# [Esercizio 1]
Trascrivi dal brano sul cappellino e il rullino tutto il testo compreso tra «Iannuccelli ha sottolineato» e «quelli di Boke.».
# [Esercizio 2]
Prosegui il brano sul cappellino e il rullino a partire dalla sua ultima frase.

# [Brano proposto]
+===+
Il cappellino e la foto
«Nella stessa sentenza - ha aggiunto l’avvocata - veniva indicata una scatola, inerente all’arresto di Boke del 1994, con un certo numero di reperti, trovata nello scantinato della Procura di Forlì, che io ho preteso che venisse cercata. Dentro c’erano un cappellino e un rullino fotografico mai sviluppato».
Iannuccelli ha sottolineato più volte come questo fatidico rullino sia stato fatto sviluppare solo nel 2024, ben 30 anni dopo. «Da quel cappello abbiamo fatto estrarre il Dna di Boke e abbiamo fatto stampare il rullino dove c’erano foto di vita quotidiana. Siamo quindi in grado di avere la sua immagine, che corrisponde a quel ragazzo di colore che in Francia, venti giorni essere uscito dal carcere di Forlì, aveva violentato una terza ragazza bianca italiana a Marsiglia, e fu arrestato sotto un altro nome, ma del quale abbiamo le impronte digitali».
Secondo l’avvocata, sono questi i tasselli del puzzle che porterebbero a Boke in Francia e per i quali l’avvocata presenterà alla Procura una richiesta di ordine d’indagine europeo perché sia rintracciato in Francia e ne sia confrontato il Dna e le impronte digitali con quelli di Boke.
+===+
# [Estratti dei record]
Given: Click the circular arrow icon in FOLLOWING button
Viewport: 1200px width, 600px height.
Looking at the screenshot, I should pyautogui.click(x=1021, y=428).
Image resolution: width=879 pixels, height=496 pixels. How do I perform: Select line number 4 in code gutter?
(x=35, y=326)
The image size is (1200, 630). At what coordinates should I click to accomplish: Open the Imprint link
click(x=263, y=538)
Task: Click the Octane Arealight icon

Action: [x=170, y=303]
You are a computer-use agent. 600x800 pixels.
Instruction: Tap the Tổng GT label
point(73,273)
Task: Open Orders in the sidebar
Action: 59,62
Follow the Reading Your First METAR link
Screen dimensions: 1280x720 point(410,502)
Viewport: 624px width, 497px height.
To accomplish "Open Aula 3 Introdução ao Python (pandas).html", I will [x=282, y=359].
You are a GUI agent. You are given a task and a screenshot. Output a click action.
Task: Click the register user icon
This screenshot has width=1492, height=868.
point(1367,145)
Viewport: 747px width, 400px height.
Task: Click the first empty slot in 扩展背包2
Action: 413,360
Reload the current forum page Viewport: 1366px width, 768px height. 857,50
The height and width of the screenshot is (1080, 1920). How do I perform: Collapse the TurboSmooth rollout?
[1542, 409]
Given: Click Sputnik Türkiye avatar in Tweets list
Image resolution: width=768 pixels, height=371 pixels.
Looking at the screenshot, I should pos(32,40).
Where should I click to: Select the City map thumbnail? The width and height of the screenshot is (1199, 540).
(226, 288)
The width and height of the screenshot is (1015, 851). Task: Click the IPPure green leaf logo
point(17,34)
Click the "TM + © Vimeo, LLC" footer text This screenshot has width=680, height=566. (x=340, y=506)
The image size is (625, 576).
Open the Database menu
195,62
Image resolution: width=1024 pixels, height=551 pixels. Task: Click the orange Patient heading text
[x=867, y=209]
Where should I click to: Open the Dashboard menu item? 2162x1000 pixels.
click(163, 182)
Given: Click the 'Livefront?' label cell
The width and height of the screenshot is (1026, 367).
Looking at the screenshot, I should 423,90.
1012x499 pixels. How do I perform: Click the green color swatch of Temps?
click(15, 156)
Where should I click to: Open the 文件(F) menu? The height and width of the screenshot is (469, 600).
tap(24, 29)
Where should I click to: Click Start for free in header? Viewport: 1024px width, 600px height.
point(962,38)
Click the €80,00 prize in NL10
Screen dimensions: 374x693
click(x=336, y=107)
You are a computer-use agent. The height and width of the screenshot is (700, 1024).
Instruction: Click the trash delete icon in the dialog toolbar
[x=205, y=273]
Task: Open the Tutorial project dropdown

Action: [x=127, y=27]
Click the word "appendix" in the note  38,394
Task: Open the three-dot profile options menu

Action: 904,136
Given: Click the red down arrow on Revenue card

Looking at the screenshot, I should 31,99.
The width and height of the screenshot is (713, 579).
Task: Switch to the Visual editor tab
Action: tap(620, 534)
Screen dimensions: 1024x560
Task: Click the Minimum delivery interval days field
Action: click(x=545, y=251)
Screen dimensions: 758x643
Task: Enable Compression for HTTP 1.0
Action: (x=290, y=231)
+===+
# [Risposta finale 1]
Iannuccelli ha sottolineato più volte come questo fatidico rullino sia stato fatto sviluppare solo nel 2024, ben 30 anni dopo. «Da quel cappello abbiamo fatto estrarre il Dna di Boke e abbiamo fatto stampare il rullino dove c’erano foto di vita quotidiana. Siamo quindi in grado di avere la sua immagine, che corrisponde a quel ragazzo di colore che in Francia, venti giorni essere uscito dal carcere di Forlì, aveva violentato una terza ragazza bianca italiana a Marsiglia, e fu arrestato sotto un altro nome, ma del quale abbiamo le impronte digitali».
Secondo l’avvocata, sono questi i tasselli del puzzle che porterebbero a Boke in Francia e per i quali l’avvocata presenterà alla Procura una richiesta di ordine d’indagine europeo perché sia rintracciato in Francia e ne sia confrontato il Dna e le impronte digitali con quelli di Boke.

# [Risposta finale 2]
Infine, la Iannucceli insiste su queste foto, chiedendo che vengano identificate le ragazze presenti, sebbene Cristina non vi compaia. «Magari comparando queste foto con le denunce di scomparsa fatte in quel tempo».
«L’ultimo tassello»
Purtroppo il tempo lavora contro l’avvocata e la famiglia Golinucci, perché è stato archiviato il fascicolo. Ma ora si potrebbero trovare prove importanti. «L’archiviazione di un fascicolo non è mai un fallimento, anzi - ha concluso Iannuccelli - È un atto di prudenza, per evitare di portare a processo una persona con prove scricchiolanti. Se negli ultimi due anni abbiamo fatto un lavoro incredibile, altrettanto faremo. Inoltre quello che le persone leggono sui giornali è ciò che io dico, non sono tutte le cose che esistono. Do informazioni per andare avanti nelle indagini, stimolare le coscienze, ma quello che si legge sul caso di Cristina è una minima parte di quanto abbiamo scoperto. Di questo puzzle manca l’ultimo tassello e lo lo metteremo a breve, con l’ordine d’indagine europeo per individuare il ragazzo di colore che sappiamo dov’è, sappiamo anche quale altra identità ha, abbiamo le sue impronte digitali, il suo Dna, la sua immagine. Quindi andiamo avanti per mettere quest’ultimo tassello».